Task to complete -> The required result is an exact copy of the material from the line with "Motorcycle Biker Buckles (50, 664)" through its final line, both ends included.

═══ Input data ═══

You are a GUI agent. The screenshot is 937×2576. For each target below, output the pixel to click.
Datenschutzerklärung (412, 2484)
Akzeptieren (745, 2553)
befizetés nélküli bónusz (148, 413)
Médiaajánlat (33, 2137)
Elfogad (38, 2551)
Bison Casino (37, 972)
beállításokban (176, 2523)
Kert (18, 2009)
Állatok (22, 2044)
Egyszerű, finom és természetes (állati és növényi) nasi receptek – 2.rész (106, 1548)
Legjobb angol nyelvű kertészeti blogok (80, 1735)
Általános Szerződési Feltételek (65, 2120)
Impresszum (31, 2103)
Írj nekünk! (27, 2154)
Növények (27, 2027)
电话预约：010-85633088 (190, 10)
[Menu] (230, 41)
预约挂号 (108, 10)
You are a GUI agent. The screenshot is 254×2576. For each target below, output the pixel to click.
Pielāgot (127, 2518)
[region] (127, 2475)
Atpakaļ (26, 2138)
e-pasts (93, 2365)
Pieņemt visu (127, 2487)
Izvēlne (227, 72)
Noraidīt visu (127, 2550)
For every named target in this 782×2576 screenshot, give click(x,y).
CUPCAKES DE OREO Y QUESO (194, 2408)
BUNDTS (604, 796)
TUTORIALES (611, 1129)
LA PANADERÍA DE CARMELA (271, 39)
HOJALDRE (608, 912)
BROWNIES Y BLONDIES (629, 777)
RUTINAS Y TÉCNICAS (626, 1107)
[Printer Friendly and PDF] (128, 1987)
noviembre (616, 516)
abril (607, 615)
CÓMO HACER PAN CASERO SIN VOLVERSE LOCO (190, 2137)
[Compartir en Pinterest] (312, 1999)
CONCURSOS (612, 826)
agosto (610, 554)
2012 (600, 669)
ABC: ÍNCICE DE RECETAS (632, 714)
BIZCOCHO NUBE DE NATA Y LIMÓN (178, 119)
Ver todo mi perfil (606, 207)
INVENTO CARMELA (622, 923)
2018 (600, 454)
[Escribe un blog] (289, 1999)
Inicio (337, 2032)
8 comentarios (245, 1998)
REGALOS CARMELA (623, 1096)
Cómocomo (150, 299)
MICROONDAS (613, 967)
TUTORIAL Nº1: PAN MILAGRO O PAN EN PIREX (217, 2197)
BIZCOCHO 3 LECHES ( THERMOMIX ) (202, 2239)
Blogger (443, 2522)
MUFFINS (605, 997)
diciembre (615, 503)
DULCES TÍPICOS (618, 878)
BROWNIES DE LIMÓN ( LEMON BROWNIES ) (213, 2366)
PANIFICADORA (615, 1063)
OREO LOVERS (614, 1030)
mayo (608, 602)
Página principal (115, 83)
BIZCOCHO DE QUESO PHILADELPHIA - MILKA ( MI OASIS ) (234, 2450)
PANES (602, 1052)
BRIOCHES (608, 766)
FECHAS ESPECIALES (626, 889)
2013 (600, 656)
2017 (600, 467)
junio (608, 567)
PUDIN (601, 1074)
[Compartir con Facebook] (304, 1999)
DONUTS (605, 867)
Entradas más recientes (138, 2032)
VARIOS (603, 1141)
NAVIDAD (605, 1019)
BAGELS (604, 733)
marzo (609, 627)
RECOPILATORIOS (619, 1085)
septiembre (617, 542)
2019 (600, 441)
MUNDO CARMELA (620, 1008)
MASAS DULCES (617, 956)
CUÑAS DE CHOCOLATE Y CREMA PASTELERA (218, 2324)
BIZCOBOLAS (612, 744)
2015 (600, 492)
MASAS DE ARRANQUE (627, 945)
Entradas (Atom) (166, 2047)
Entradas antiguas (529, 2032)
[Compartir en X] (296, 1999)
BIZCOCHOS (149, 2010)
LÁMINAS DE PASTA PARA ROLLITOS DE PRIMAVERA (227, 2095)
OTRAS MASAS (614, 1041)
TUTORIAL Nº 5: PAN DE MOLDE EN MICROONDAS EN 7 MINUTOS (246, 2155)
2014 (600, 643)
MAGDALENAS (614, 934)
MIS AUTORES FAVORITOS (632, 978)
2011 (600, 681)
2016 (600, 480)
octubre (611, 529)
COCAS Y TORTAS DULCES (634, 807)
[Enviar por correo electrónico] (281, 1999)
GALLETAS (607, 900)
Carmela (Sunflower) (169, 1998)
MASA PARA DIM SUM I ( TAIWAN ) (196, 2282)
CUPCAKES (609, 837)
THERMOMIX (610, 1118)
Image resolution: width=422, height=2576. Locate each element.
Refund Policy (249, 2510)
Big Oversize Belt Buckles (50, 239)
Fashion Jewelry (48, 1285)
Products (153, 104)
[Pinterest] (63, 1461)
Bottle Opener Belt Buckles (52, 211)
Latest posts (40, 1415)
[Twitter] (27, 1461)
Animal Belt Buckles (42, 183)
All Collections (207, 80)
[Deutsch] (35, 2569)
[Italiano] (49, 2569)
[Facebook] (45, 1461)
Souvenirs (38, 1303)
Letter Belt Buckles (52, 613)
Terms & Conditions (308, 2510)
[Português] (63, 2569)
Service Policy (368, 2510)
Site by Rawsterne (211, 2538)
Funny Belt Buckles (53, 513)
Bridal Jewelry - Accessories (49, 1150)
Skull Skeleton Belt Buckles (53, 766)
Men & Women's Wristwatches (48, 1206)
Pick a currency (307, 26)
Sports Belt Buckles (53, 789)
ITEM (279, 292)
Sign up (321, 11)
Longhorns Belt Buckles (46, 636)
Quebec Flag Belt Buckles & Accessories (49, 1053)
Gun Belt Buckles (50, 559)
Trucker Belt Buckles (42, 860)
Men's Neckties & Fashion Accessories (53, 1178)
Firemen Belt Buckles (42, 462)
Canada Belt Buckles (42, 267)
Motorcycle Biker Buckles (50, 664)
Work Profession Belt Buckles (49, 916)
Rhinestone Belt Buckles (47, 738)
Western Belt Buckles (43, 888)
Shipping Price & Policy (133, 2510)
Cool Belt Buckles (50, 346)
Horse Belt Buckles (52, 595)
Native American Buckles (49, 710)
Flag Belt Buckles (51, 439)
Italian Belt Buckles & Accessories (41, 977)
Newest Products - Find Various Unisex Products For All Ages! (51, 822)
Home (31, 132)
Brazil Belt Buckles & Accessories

═══

Reply to the exercise ->
Motorcycle Biker Buckles (50, 664)
Work Profession Belt Buckles (49, 916)
Rhinestone Belt Buckles (47, 738)
Western Belt Buckles (43, 888)
Shipping Price & Policy (133, 2510)
Cool Belt Buckles (50, 346)
Horse Belt Buckles (52, 595)
Native American Buckles (49, 710)
Flag Belt Buckles (51, 439)
Italian Belt Buckles & Accessories (41, 977)
Newest Products - Find Various Unisex Products For All Ages! (51, 822)
Home (31, 132)
Brazil Belt Buckles & Accessories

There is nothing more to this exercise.